Title: Abnormal Magnetic-Resonance Scans of the Lumbar Spine in Asymptomatic Subjects
Reference: Boden, S, et al. JBJS 72A, No. 3, March 1990
Abnormalities on MRI are common in asymptomatic people (up to 30%!!) – particularly in the elderly. Caution must therefore be applied before using the MRI data to base clinical decisions on.
Points of Interest
This is a great study which asks the question of whether the MRI is specific enough, given the fact that there is a high incidence of abnormal findings on discograms, myelograms, and CT. Looked also at interobserver reliability amongst the radiologists who read the films, and found this to be excellent.
Examined 67 asymptomatic volunteers.
– in total, 16 (28%) had substantially abnormal findings.

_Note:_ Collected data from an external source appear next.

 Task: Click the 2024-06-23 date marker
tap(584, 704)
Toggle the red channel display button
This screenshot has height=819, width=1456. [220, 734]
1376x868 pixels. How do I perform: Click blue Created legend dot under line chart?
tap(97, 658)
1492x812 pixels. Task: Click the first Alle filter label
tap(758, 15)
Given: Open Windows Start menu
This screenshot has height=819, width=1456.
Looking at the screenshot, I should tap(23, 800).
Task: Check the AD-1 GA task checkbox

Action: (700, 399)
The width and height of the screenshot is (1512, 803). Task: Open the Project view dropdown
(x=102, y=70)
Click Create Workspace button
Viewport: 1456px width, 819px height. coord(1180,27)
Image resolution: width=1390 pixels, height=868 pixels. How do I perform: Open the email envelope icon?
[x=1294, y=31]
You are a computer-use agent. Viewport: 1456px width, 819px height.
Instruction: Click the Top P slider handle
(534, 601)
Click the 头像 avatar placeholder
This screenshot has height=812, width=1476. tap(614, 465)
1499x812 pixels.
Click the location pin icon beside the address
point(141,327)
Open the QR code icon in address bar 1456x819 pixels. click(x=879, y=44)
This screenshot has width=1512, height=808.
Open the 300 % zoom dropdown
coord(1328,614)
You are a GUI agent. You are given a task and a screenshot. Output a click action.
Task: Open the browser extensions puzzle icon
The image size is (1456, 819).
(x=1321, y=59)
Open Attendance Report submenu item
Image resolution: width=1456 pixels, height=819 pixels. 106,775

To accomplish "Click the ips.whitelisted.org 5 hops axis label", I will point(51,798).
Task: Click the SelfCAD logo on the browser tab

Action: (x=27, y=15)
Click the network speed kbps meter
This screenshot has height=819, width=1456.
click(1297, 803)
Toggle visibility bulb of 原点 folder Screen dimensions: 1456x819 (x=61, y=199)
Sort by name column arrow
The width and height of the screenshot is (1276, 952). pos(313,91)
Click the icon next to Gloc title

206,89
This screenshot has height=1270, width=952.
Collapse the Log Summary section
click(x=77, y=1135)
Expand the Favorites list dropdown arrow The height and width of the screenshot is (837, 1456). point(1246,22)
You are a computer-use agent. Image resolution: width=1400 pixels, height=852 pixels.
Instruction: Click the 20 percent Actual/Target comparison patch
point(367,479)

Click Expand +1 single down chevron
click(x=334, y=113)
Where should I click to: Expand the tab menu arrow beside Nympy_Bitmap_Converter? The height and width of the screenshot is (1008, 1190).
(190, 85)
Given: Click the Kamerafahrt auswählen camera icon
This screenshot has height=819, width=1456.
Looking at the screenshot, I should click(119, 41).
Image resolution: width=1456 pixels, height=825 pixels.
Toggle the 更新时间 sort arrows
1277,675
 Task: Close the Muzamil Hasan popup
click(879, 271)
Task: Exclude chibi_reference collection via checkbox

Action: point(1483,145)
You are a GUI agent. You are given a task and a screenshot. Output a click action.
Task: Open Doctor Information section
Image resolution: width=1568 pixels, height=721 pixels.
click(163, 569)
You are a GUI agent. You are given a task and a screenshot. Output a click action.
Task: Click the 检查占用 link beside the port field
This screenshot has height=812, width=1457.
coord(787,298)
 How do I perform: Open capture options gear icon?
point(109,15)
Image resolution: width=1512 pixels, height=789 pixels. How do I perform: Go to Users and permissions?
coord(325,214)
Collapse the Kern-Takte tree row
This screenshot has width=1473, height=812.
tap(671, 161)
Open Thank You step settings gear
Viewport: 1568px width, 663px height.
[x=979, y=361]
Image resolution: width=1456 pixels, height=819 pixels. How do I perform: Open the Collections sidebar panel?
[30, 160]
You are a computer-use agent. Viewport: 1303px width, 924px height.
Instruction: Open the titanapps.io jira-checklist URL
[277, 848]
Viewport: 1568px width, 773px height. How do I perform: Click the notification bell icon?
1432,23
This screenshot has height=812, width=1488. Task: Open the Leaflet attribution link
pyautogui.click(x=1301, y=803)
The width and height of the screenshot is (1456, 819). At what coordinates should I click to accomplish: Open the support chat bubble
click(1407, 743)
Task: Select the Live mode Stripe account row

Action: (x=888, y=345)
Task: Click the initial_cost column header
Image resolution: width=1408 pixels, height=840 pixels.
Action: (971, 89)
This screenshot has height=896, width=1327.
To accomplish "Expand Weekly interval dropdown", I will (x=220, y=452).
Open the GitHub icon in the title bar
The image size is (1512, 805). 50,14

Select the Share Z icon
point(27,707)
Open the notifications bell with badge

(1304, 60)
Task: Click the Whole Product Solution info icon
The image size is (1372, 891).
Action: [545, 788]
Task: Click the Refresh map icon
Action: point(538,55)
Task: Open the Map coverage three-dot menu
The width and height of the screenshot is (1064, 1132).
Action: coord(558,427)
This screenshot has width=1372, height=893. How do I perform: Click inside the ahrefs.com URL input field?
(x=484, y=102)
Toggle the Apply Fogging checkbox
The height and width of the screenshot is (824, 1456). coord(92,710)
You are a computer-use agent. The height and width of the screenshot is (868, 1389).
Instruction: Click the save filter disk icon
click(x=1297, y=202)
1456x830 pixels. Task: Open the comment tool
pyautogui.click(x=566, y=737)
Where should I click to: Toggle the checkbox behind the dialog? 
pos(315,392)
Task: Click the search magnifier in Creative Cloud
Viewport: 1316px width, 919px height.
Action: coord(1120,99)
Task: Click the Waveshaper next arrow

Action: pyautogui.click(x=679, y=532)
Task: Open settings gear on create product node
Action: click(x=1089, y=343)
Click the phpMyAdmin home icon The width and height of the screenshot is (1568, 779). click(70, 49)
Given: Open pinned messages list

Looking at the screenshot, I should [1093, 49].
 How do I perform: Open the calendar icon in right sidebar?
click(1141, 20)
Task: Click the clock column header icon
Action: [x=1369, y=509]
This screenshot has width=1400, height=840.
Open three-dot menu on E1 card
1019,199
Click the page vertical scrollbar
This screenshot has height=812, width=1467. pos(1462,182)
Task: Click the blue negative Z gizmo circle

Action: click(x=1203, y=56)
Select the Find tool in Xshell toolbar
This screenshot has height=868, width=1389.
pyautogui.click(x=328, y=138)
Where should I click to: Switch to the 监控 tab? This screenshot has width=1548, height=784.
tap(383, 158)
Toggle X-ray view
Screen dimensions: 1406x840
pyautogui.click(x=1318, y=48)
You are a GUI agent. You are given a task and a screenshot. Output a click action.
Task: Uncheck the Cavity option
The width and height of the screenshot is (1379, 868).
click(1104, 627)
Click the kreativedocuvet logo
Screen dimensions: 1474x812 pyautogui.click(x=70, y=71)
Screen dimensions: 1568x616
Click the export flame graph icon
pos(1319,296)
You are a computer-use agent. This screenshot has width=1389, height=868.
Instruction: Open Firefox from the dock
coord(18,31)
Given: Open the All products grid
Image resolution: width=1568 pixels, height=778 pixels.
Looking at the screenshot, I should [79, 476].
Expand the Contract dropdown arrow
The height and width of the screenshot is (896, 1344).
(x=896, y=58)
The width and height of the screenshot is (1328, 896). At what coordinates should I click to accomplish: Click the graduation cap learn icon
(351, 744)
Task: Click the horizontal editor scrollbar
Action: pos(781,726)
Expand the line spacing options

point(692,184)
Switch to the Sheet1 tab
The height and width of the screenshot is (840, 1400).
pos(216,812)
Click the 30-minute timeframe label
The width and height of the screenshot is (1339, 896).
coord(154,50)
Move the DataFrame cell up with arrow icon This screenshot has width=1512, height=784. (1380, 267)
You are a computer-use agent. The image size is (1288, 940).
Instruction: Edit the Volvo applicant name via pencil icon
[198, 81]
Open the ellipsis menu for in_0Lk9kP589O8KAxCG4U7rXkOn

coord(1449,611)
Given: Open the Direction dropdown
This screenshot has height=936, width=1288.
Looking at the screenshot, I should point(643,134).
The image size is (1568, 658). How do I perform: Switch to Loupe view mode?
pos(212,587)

– in the 35 20-39 year olds, 20 % had findings
– in the 18 40-59 year olds, 22% had findings
– in the 14 60-80 year olds, 57% had findings!
– the most common abnormalities in the older group were herniated nucleus pulposus and stenosis
– the “bulging disc” was VERY common – 54% of the 60 yr olds
– the “degenerative disc” was almost universal in the elderly – only 12% in the 60 year olds.
– An abnormal MR in a young patients is more likely to be a true indication of the cause of complaints.
– The findings of bulging disc and degeneration are part of a normal, or at least common, aging process.
Really interesting paper. Makes you think twice about the “radiographic interpretation” – the information must be correlated clinically.